What to do:
[a] In the post on dressage attire, which state is the quoted reader, Jack Turner, from?
[b] Sum up the post on dressage attire in two sentences.
[c] Print the passage of the post on dressage attire between "Dressage Today recently" and "my head... yeesh.)", inclusive.

Reading passage:
• • • • •

This is from Jack Turner, a reader from Missouri, in Dressage Today:
"From my point of view, the problem with attracting males to participate in dressage is one of image. This applies to dressage and all the equine events that demand traditional dress. Why should there be a silly dress standard when we want to have more people included in the sport? My point is not let old dress traditions impose restrictions on the growing of the sport. Allow the newer generations (and older ones too) some latitude in their dress as long as they know and understand the relationship between horse and rider and the standards of performance that are expected, along with basic safety."I repeatedly get lots of comments from my guy friends about men in the sport of dressage: "Aren't most of them gay?" "It's a sissy sport." "They're circus people on circus ponies!" First of all, so what if they're gay? I've met many a horse riding male who was definitely not gay (and many a horse woman who definitely was haha!) Then I realize, that's a big deal to a guy who wants to maintain his macho image. Which is a lot of men. Whatever. Boys will be boys.
But seriously? The shadbellies? The top hats? The white gloves even? Even the lower-level dress is antiquated. The highfalutin horses don't help any, as much as I love 'em ;)
Dressage Today recently had a contest for riding fashions. One of them, I believe, was something along the lines of most sporty/updated/something like that. And frankly, all of those designs look downright rediculous. Monograms on your helmet? Different colored ribbons? Shadbelly-looking raincoats? Give me a break. Very little change, if any, was made. I'll just look like a multi-colored fool now (with chants of "they're circus people on circus ponies" dancing in my head... yeesh.)
But then I realized: could I do any better? No. I don't even know where to start. I kind of like Jim Wofford's bodysuit idea, but I realize... that's not really for everyone. I may be skinny, but I am by no means in fit, athletic shape. I'm just getting my core defined again, and you have to really look to see it! And not even all pro riders are built like NFL players (and heck, some of those defense players have impressive guts). Atheltic? Yes. Sculpted? No.

• • • • •

Data provided:
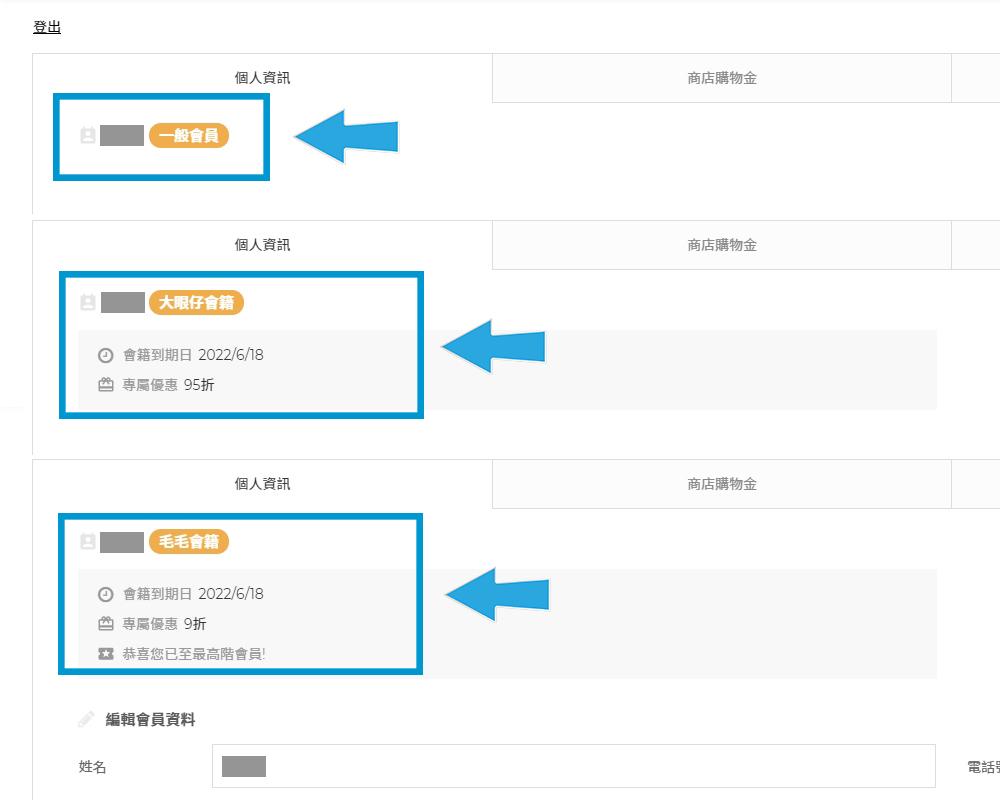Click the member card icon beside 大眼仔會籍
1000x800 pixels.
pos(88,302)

• • • • •

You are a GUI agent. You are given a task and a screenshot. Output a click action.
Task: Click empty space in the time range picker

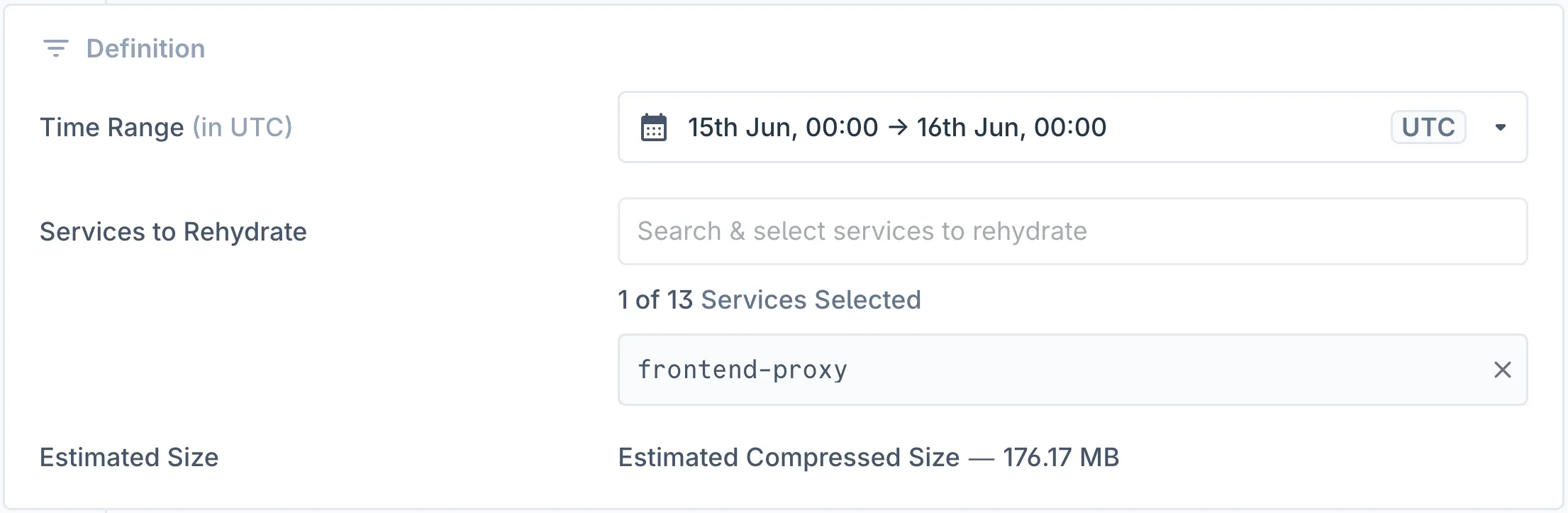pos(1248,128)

• • • • •

Expected outputs:
[a] Missouri.

[b] A reader quoted from Dressage Today argues that dressage's traditional dress standards give the sport an image problem that keeps men away, and the writer agrees that the attire is antiquated and draws mockery from male friends. The writer calls the designs from a Dressage Today riding-fashion contest ridiculous and little changed, but admits to having no better idea and says Jim Wofford's bodysuit suggestion is not for everyone.

[c]
Dressage Today recently had a contest for riding fashions. One of them, I believe, was something along the lines of most sporty/updated/something like that. And frankly, all of those designs look downright rediculous. Monograms on your helmet? Different colored ribbons? Shadbelly-looking raincoats? Give me a break. Very little change, if any, was made. I'll just look like a multi-colored fool now (with chants of "they're circus people on circus ponies" dancing in my head... yeesh.)